Clamence’ın Güvenilmezliği: Birkaç noktada DüşüşClamence, sözlerinin, eylemlerinin ve görünür kimliğinin şüpheli geçerlilikte olduğunu kabul eder. Camus’un anlatıcısı farklı, hatta dürüst olmayan rolleri oynamakta çok iyidir. Kadınlarla olan deneyimlerini anlatan Clamence, “Oyunu oynadım. Birinin amacını çok çabuk ortaya çıkarmasını sevmediklerini biliyordum. İlk olarak, söyledikleri gibi konuşma, dikkat ve sevgi vardı. Askerlik görevim sırasında konuşmalar, avukat olma ya da bakışlar hakkında amatör bir aktör olmaktan endişe etmiyordum. Parçaları sık sık değiştirdim, ama hep aynı oyundu ”(60). Ve daha sonra romanda bir dizi retorik soru sordu - “Yalanlar sonunda gerçeğe yol açmıyor mu? Ve tüm hikayelerim, doğru ya da yanlış, aynı sonuca yönelmiyor mu? ”- sonuca varmadan önce “İtiraf yazarları özellikle itiraf etmekten kaçınmak, bildiklerinden hiçbir şey anlatmamak için yazıyorlar” (119-120). Clamence'ın dinleyicisine yalanlardan ve uydurmalardan başka bir şey vermediğini varsaymak yanlış olur. Yine de, ikna edici bir “eylem” yaratmak için yalanları ve gerçeği özgürce karıştırması mümkündür - bu, belirli gerçekleri ve duyguları gizlemek için stratejik olarak bir persona kullanır.
Birkaç Tartışma Sorusu
- Sizce Camus ve Clamence benzer politik, felsefi ve dini inançlara sahip mi? Büyük farklılıklar var mı - eğer öyleyse, Camus'un neden kendi görüşü ile çelişen bir karakter yaratmaya karar verdiğini düşünüyorsunuz?
- Bazı önemli pasajlarda Düşüş, Clamence şiddet içeren görüntüler ve kasıtlı olarak şok edici görüşler sunar. Sizce Clamence neden bu kadar rahatsız edici konular üzerinde duruyor? Dinleyicisini huzursuz etme isteği, “hakim-tövbe” rolüyle nasıl bağlantılı?
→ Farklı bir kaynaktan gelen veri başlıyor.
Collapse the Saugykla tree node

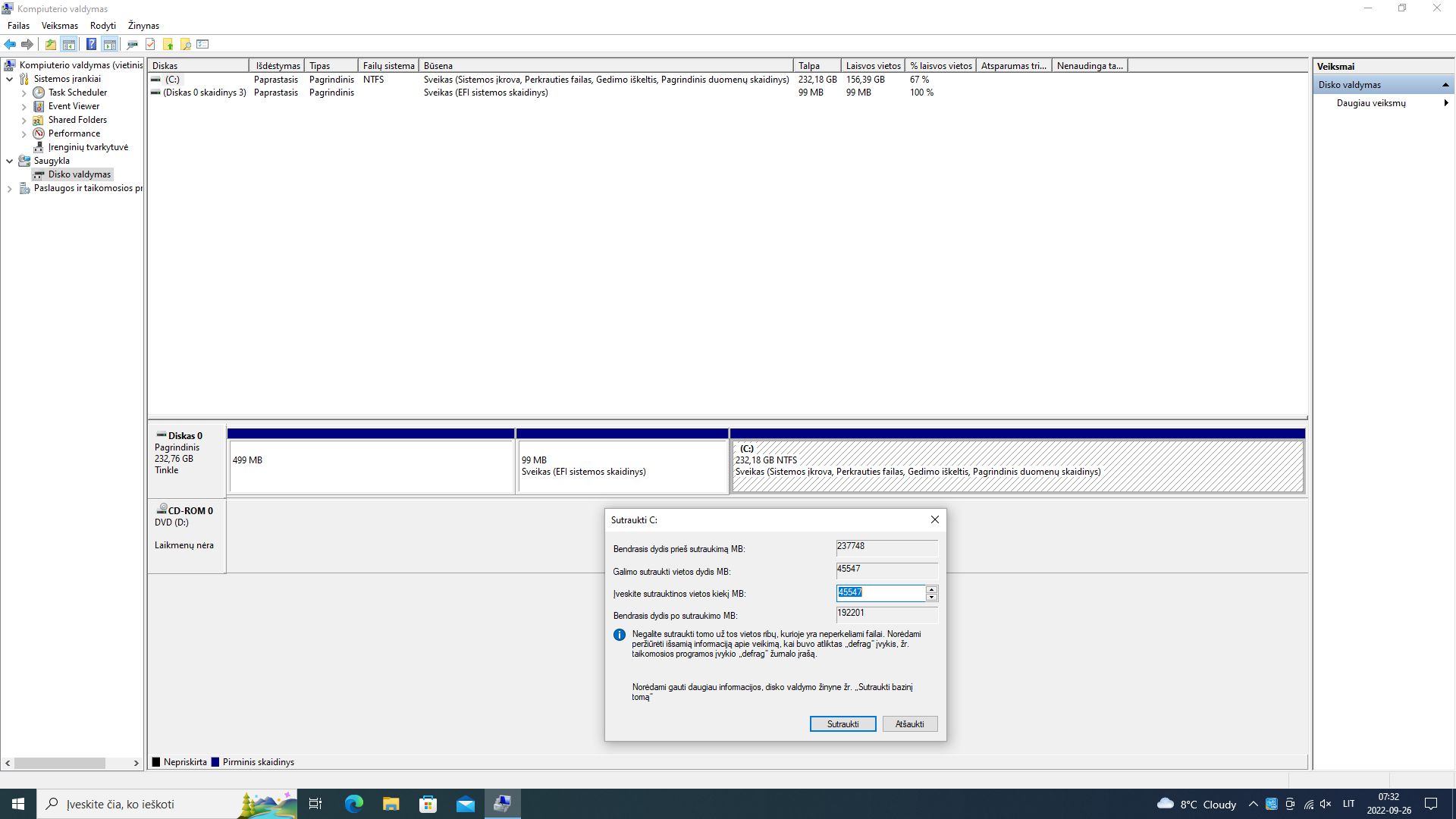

- Sizce Clamence tam olarak ne kadar güvenilir? Hiç abartılıyor, gerçeği gizliyor ya da bariz yanlışlıklar getiriyor mu? Clamence'ın özellikle zor veya güvenilmez göründüğü birkaç pasaj bulun ve Clamence'ın pasajdan pasaja önemli ölçüde daha fazla (veya önemli ölçüde daha az) güvenilir olabileceğini unutmayın.
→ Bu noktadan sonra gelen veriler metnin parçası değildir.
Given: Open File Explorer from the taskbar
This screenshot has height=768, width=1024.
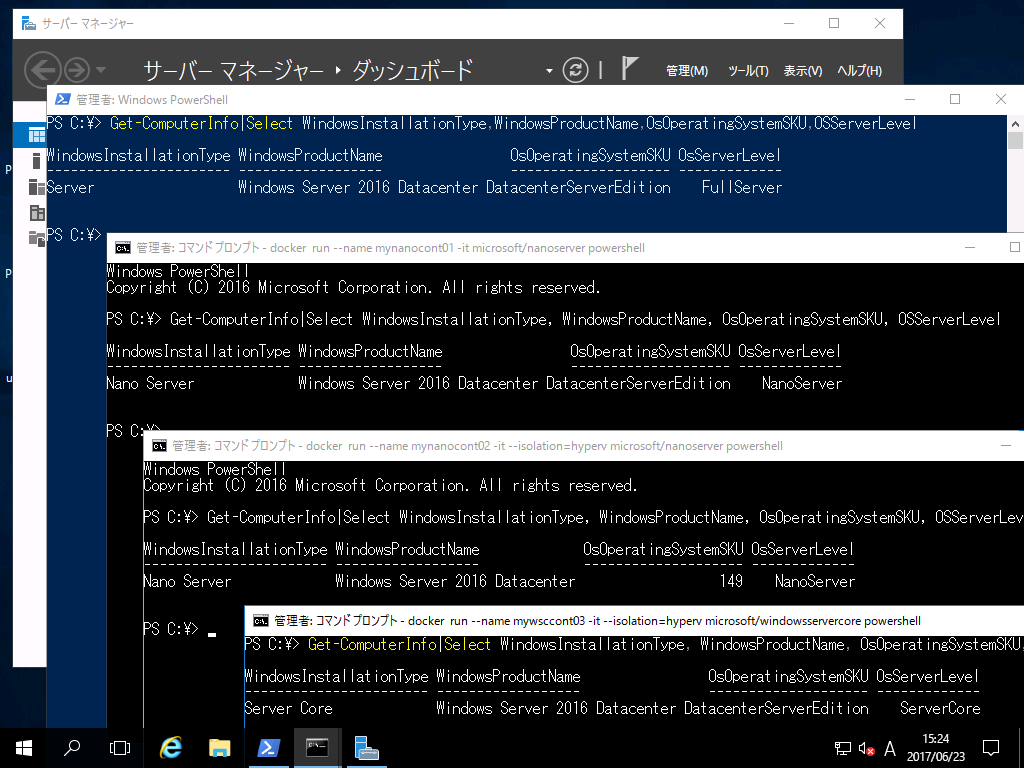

- Yeniden hayal Düşüş farklı bir bakış açısıyla anlattı. Camus’un romanı, dinleyici olmadan Clamence tarafından birinci şahıs hesabı olarak daha etkili olur mu? Clamence’ın hayatının açık, üçüncü şahıs tanımı olarak mı? Yoksa Düşüş mevcut haliyle son derece etkili mi?
Alıntılar Hakkında Not:
Tüm sayfa numaraları Justin O'Brien'ın çevirisi Düşüş (Vintage International, 1991).